» **Task item**: Locate each line below that includes "agent" and reproduce it.

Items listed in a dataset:

== Segment start ==

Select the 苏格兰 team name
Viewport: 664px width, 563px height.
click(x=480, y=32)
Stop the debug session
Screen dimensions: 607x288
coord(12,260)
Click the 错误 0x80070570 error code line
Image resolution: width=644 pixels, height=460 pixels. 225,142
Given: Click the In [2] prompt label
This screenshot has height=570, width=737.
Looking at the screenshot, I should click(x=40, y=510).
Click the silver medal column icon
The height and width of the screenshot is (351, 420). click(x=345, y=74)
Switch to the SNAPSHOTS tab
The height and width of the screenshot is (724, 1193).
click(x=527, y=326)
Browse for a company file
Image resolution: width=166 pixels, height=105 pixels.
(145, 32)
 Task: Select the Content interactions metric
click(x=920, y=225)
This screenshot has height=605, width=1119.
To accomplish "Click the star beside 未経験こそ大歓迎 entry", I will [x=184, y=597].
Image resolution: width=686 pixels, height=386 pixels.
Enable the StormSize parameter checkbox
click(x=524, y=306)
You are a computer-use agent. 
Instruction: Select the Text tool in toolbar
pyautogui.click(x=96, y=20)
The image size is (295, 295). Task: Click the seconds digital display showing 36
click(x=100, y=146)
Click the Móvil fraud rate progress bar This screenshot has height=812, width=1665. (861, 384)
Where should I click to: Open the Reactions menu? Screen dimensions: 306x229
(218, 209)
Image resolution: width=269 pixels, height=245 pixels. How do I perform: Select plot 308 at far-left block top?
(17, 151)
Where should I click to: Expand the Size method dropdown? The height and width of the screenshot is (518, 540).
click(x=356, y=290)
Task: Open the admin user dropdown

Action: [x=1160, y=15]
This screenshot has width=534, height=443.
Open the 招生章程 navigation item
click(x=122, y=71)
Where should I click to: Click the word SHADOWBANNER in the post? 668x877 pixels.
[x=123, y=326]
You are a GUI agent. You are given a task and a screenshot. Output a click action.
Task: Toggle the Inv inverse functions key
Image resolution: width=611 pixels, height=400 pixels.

== Segment end ==

» **Answer to this problem**:
You are a computer-use agent. 
You are a GUI agent. You are given a task and a screenshot. Output a click action.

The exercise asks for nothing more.